If you believe that only Open and WEP configurations are unsafe and do not provide inter user privacy, its high time to get yourself updated about a new security weakness as WPA TOO has also been found vulnerable. The weakness is inherited in the protocol due to a design choice made by the architects of the 802.11i standard.
Since a lot has been already said and written about it, so instead of writing it by myself, I would redirect you to some interesting and informative articles here.
The most recent article written on this topic can be read here.
A copy of the slide deck presented in the Defcon 18 can be found here.

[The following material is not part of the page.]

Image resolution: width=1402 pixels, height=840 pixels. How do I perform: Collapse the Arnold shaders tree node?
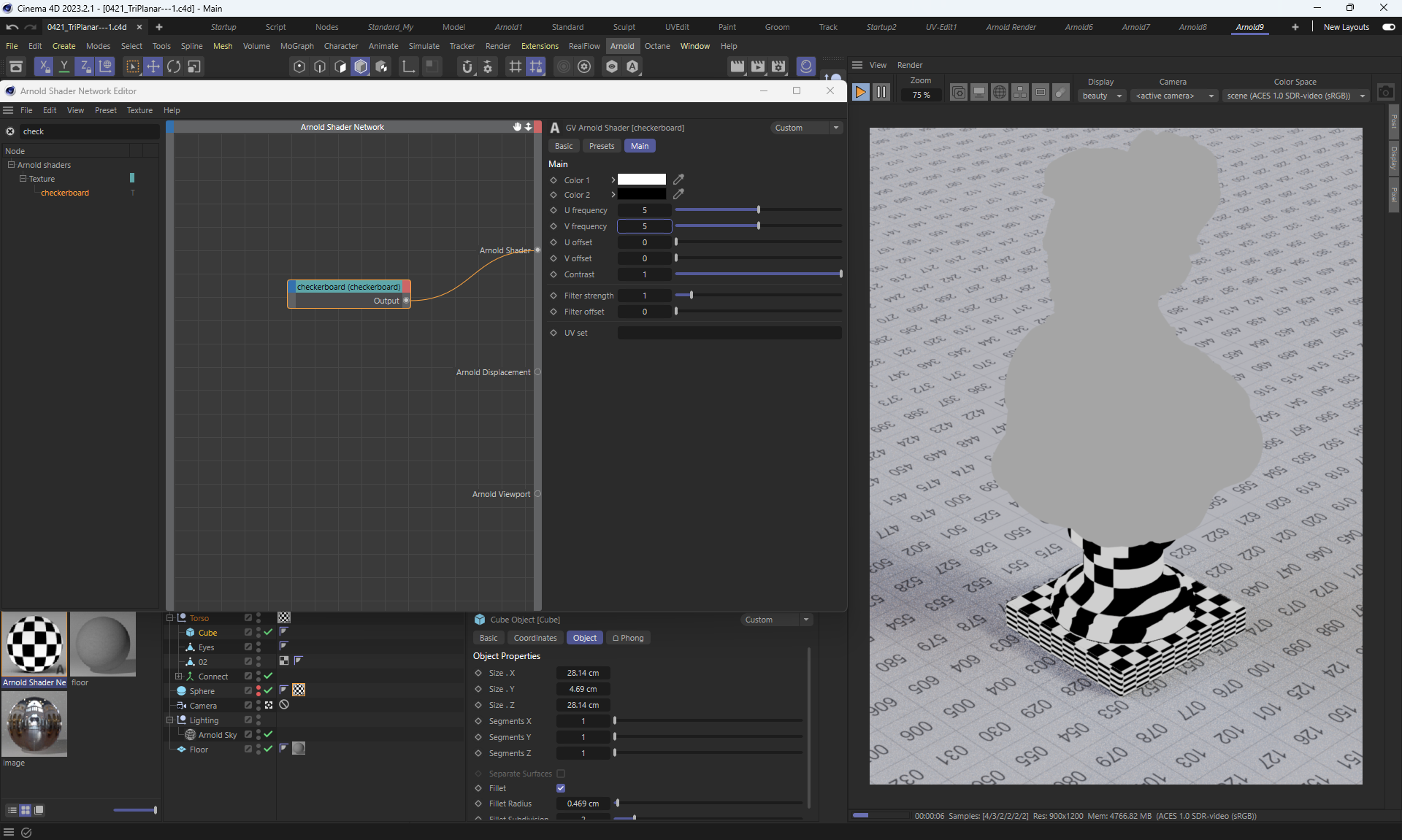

WPA/WPA2 protocol allows users to establish a mutual trust relationship between Wi-Fi users and network which carry a transitive relationship due to use of a shared key. And hence WPA/WPA2 users end up establishing an unintentional trust relationship among each other. The trust relation is exploited by malicious Wi-Fi user to redirect legitimate users traffic and gain access to their private data.
The security risk is low in an enterprise network environment where most users are trusted insider though insider threats are increasing and act of spying has also gotton some attention, the risk becomes extremely high in WPA/WPA2 enabled public Wi-Fi hotspots. Such networks are also setup in conference. Security enabled Municipal Wi-Fi (Google-Secure) and Guest Wi-Fi networks are also gaining popularity.